Unfortunately, when one looks at the issue of water broadly, it seems as though little has changed since the 1990’s. As then, the United States still lacks coherent national and international policies regarding water, there is little public awareness regarding water issues, and there continues to be violence and disputes over water. At the same time however, many successes have been made. There is a growing public concern for water-related issues, there are more ecosystem restoration projects, and there is greater community involvement. Additionally, the United Nations adopted the Millennium Development Goals, two of which involve water. While Gleick does not think the world will meet the sanitation goal, the supply goal seems to be attainable. Other progress includes a review and reassessment of U.S. water policies and the implementation of smarter economics. This includes changing to water-savy crops and using new technologies, like UV technology to filter water and drip technology, the latter of which is now accessible to more people.

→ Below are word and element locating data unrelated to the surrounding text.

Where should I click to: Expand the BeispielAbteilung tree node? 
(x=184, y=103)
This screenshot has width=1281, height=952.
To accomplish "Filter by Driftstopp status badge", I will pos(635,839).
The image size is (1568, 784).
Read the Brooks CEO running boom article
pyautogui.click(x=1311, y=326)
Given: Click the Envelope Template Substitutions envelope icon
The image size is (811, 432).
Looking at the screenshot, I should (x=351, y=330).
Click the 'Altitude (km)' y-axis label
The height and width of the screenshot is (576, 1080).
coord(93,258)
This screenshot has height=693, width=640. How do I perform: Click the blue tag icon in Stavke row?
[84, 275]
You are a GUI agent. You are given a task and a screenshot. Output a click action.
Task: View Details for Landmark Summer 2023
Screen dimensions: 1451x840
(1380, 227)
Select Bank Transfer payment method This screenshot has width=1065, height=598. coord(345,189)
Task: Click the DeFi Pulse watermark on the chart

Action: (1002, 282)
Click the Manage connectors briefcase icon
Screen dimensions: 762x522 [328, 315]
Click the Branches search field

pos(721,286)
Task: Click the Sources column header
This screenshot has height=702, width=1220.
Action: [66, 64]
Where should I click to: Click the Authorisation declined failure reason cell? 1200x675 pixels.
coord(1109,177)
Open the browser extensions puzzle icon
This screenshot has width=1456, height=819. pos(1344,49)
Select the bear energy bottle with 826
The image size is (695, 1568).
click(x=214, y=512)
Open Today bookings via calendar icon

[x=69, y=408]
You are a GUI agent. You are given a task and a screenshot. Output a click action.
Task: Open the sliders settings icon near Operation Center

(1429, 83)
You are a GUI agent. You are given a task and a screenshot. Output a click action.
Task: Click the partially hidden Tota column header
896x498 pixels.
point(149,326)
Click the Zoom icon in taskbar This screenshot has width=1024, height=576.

America today uses less water than it did in 1980. This is in part because there is less room to build new dams, but also because many people today value ecosystem conservation. We have also begun to minimize water usage through advanced technologies. Finally, the nature of the US economy is just naturally less water intensive. For example, there is less reliance on the water-intensive steel industry as we become more technologically-oriented. There is also a stronger awareness today, as evidenced by celebrity participation in the water crisis. Paul Simon has set up the Water for the Poor Act and musicians like Beyonce and Jay-Z have recently performed at an MTV event highlighting the importance of water conservation. These efforts highlight the increased need for awareness and conservation. There are costs for environmental inaction and the issue of water needs to be addressed in order to ensure its continued availability.

1 comment:

Anonymous said...

The "Water for the Poor Act" was named after the late Sen. Paul Simon, but it was authored by Congressman Earl Blumenauer (D-Oregon).